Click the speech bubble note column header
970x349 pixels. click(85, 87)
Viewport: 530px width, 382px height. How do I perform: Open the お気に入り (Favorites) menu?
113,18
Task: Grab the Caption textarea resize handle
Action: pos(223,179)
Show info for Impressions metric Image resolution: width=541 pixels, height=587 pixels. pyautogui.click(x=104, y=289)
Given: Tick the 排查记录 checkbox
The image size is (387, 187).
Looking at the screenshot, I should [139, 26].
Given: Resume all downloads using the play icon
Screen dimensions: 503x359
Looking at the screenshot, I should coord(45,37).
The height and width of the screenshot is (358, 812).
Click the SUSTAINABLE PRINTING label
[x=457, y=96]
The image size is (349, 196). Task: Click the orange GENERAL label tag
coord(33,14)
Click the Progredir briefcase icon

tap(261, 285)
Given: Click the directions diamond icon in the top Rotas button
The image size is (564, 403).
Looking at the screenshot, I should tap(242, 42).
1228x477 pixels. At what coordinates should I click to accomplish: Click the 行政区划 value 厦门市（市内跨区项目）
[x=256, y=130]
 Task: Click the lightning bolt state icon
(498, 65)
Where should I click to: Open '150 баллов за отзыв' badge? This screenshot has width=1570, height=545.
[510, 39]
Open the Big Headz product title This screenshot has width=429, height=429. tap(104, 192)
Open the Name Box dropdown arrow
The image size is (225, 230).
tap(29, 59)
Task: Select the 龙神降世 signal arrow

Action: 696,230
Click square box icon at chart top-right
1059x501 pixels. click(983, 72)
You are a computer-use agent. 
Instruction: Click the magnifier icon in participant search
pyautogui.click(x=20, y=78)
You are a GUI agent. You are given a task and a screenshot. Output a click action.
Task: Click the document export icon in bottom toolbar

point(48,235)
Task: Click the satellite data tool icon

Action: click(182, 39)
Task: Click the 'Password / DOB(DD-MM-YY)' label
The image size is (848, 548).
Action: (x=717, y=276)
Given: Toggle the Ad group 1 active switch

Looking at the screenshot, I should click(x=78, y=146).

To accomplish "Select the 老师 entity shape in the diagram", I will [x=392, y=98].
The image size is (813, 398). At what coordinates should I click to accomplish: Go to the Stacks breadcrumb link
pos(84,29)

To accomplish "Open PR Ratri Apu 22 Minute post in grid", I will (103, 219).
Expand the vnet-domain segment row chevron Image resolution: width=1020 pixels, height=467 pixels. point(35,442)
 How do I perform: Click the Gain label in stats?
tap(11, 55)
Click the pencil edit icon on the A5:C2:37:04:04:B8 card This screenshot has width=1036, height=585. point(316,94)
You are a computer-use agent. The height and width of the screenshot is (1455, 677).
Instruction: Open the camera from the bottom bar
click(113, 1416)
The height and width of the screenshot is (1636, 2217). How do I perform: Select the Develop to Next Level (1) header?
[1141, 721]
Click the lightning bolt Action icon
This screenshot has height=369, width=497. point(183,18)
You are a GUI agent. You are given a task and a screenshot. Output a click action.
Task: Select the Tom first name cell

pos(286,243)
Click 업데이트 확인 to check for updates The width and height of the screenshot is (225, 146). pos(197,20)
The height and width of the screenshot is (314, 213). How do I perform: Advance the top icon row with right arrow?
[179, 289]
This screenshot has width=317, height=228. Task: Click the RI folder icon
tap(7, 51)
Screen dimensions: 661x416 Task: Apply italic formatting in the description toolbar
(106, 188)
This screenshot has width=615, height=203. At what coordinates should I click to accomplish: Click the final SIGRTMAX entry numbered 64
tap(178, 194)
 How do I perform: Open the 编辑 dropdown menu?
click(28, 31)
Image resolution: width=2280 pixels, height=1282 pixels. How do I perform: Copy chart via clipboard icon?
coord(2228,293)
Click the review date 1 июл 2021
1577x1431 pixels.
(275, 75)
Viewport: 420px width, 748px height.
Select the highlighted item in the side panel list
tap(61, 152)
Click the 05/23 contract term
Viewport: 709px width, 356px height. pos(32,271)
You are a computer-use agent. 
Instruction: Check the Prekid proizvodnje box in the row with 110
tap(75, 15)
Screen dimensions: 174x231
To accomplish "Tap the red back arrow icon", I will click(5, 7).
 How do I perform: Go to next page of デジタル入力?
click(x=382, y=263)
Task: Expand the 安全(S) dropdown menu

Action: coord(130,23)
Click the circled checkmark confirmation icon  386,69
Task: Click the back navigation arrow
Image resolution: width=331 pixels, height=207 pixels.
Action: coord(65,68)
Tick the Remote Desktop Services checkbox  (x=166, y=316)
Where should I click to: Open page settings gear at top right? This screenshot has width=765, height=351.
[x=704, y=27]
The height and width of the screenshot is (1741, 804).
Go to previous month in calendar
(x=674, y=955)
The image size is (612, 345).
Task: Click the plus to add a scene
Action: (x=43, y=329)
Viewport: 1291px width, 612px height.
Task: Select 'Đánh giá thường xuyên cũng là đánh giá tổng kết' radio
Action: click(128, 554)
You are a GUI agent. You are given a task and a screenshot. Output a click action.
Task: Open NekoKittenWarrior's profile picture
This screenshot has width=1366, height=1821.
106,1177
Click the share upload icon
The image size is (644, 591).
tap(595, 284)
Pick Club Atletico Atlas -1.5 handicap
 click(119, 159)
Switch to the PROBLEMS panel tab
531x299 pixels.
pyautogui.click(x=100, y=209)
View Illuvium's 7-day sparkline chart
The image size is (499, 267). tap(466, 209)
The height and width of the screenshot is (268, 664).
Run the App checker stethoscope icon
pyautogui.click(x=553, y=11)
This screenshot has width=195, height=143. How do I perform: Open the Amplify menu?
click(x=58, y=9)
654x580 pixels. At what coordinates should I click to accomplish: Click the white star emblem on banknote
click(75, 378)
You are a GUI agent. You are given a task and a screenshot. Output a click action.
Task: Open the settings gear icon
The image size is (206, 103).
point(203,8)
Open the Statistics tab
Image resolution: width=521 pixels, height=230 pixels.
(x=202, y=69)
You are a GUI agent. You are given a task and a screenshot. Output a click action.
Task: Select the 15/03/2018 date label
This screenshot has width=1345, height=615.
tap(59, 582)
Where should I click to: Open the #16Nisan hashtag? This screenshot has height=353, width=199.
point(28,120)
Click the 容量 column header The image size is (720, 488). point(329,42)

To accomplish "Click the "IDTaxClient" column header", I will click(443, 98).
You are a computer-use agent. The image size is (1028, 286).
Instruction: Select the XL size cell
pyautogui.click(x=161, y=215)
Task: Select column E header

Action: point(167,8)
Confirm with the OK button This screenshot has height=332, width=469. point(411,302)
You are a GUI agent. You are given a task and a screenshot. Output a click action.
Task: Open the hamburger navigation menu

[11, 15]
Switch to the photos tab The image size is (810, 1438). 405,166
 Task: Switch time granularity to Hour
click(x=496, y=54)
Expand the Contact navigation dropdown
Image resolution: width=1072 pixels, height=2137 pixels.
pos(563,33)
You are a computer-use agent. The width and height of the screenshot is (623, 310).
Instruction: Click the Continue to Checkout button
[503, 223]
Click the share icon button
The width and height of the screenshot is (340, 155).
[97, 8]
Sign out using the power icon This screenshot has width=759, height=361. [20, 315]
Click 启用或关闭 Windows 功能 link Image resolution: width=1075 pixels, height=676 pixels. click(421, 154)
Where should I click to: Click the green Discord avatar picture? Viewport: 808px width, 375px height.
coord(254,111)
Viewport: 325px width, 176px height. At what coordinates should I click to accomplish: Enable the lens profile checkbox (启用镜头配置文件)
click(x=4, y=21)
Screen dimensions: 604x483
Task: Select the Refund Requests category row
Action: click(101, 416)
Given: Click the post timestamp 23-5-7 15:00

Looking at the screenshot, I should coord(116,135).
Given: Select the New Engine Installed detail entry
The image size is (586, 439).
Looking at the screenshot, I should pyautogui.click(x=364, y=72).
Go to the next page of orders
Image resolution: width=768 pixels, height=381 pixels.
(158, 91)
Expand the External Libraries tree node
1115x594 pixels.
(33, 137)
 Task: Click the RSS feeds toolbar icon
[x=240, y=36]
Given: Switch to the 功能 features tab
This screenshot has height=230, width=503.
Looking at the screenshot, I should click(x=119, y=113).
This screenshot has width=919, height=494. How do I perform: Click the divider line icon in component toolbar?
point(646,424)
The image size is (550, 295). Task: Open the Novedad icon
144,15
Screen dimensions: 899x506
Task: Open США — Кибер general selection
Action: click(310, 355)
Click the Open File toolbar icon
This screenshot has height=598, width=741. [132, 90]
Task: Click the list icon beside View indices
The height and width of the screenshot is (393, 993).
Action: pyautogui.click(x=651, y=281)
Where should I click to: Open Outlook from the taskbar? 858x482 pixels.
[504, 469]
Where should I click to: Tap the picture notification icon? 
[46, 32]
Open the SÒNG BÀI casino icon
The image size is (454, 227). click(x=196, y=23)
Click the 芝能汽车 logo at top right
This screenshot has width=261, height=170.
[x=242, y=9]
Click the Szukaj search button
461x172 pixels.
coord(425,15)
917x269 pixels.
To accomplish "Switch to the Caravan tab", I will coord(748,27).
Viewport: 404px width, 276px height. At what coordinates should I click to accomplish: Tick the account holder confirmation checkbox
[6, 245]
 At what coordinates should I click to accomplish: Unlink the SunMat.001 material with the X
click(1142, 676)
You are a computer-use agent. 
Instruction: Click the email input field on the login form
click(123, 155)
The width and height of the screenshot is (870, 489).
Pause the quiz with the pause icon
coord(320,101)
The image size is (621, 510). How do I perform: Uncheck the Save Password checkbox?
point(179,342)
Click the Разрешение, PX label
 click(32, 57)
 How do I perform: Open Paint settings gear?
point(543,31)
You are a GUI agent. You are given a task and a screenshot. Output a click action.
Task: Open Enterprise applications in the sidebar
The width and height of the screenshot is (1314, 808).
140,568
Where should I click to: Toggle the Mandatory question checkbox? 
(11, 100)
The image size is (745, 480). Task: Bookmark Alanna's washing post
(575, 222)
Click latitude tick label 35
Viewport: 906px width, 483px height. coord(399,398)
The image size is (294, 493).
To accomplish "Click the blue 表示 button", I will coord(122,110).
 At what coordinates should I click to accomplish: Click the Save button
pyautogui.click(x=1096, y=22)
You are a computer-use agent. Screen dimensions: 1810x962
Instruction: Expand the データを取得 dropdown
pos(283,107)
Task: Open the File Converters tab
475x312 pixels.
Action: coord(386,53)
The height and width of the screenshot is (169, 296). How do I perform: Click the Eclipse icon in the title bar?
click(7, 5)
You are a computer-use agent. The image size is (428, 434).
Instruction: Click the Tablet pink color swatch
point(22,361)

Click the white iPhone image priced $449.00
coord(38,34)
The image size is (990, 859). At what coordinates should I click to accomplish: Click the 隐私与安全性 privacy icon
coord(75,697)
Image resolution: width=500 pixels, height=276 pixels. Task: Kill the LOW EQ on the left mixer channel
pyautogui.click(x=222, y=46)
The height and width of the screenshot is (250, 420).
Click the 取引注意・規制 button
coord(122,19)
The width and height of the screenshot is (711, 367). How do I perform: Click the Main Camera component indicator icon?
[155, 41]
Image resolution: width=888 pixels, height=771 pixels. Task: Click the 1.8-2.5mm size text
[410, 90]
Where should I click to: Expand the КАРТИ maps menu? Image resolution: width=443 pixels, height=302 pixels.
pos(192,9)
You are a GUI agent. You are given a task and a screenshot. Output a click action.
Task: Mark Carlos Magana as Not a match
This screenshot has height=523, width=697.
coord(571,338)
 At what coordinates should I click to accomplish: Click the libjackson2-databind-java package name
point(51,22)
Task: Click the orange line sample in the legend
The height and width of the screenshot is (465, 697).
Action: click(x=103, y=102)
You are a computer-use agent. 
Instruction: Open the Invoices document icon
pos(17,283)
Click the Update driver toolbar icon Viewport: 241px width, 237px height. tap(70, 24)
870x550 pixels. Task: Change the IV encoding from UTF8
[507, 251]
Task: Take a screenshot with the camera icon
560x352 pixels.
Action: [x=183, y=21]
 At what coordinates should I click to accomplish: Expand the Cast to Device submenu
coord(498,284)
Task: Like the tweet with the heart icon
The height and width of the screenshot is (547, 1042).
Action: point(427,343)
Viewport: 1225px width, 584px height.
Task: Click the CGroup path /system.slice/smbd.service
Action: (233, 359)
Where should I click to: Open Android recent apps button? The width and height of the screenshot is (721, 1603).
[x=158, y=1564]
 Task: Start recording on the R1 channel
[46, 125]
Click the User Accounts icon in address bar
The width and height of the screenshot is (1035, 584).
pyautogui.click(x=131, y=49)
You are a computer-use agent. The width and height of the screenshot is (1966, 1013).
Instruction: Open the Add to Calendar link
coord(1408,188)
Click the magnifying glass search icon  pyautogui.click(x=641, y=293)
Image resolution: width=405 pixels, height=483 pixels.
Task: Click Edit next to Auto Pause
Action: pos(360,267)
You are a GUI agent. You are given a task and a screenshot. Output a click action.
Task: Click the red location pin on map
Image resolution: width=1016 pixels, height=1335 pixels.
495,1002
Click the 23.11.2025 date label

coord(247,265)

----------------------------------------

| Work task |
Using only the entries above, output the line with "Where should I click to: Tap", the line with "Task: Open Enterprise", and all lines between them, exactly as they stand.

| Answer area |
Where should I click to: Tap the picture notification icon? 
[46, 32]
Open the SÒNG BÀI casino icon
The image size is (454, 227). click(x=196, y=23)
Click the 芝能汽车 logo at top right
This screenshot has width=261, height=170.
[x=242, y=9]
Click the Szukaj search button
461x172 pixels.
coord(425,15)
917x269 pixels.
To accomplish "Switch to the Caravan tab", I will coord(748,27).
Viewport: 404px width, 276px height. At what coordinates should I click to accomplish: Tick the account holder confirmation checkbox
[6, 245]
 At what coordinates should I click to accomplish: Unlink the SunMat.001 material with the X
click(1142, 676)
You are a computer-use agent. 
Instruction: Click the email input field on the login form
click(123, 155)
The width and height of the screenshot is (870, 489).
Pause the quiz with the pause icon
coord(320,101)
The image size is (621, 510). How do I perform: Uncheck the Save Password checkbox?
point(179,342)
Click the Разрешение, PX label
 click(32, 57)
 How do I perform: Open Paint settings gear?
point(543,31)
You are a GUI agent. You are given a task and a screenshot. Output a click action.
Task: Open Enterprise applications in the sidebar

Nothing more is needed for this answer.